[[ THE DATA, beginning ]]

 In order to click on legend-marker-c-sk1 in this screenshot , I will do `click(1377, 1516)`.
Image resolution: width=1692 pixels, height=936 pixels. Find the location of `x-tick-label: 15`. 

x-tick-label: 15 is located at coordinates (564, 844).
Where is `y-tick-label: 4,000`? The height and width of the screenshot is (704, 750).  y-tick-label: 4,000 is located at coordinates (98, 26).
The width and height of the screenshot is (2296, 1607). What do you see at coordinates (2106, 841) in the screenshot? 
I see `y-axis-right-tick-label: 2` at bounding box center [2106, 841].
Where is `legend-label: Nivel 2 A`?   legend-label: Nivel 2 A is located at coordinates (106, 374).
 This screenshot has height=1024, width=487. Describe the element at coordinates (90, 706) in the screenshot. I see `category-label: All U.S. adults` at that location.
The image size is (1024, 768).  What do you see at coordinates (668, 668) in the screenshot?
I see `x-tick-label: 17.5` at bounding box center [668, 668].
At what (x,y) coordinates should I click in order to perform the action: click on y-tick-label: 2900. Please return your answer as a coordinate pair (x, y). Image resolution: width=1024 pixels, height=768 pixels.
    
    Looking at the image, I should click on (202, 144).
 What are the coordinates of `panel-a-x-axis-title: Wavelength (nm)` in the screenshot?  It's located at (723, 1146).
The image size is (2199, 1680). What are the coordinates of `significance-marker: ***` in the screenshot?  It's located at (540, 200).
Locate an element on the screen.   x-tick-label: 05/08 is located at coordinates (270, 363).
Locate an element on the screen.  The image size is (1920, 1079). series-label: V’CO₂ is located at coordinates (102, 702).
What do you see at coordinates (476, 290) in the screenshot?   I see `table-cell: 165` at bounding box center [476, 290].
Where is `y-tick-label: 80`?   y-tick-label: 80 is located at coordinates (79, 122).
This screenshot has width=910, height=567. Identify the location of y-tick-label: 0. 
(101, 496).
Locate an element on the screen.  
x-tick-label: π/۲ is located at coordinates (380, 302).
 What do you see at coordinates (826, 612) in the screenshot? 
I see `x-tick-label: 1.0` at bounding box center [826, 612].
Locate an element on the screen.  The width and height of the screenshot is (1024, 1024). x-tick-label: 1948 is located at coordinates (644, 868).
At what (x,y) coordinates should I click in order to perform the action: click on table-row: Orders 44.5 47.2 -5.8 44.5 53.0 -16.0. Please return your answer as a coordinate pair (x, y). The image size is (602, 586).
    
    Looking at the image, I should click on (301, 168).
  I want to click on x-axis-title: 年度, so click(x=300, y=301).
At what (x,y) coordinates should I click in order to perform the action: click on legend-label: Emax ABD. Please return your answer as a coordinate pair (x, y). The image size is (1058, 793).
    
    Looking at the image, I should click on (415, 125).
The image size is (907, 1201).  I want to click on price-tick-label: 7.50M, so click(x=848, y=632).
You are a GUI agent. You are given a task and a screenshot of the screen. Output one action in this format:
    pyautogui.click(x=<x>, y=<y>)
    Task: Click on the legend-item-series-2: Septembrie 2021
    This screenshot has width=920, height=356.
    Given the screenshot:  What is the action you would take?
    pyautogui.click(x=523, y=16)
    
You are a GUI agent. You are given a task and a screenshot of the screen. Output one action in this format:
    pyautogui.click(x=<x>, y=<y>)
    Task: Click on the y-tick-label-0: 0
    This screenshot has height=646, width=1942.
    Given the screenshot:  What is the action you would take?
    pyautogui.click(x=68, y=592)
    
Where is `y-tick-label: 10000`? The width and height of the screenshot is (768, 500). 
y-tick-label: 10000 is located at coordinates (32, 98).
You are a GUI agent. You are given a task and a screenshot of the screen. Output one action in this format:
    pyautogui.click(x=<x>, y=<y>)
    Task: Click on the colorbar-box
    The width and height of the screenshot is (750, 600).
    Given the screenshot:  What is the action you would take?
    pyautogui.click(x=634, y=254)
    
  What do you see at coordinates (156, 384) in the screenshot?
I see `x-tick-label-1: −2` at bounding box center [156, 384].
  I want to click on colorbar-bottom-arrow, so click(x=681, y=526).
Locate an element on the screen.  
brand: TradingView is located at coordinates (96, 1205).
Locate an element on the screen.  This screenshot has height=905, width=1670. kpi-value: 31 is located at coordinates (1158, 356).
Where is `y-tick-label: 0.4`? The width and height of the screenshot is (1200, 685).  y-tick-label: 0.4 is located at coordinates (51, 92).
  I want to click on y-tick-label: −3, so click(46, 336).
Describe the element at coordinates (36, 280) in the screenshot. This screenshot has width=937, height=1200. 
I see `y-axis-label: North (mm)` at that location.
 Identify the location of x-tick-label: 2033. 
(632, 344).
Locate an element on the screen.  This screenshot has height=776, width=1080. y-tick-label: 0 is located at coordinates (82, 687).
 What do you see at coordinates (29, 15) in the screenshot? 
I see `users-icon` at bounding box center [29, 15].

[[ THE DATA, end ]]

ABOUT THIS TASK -
Reproduce, without alteration, everything from the line containing "What do you see at coordinates (826, 612)" down to the line containing "coordinates (644, 868).", both of those lines included.

WRITTEN REPLY -
 What do you see at coordinates (826, 612) in the screenshot? 
I see `x-tick-label: 1.0` at bounding box center [826, 612].
Locate an element on the screen.  The width and height of the screenshot is (1024, 1024). x-tick-label: 1948 is located at coordinates (644, 868).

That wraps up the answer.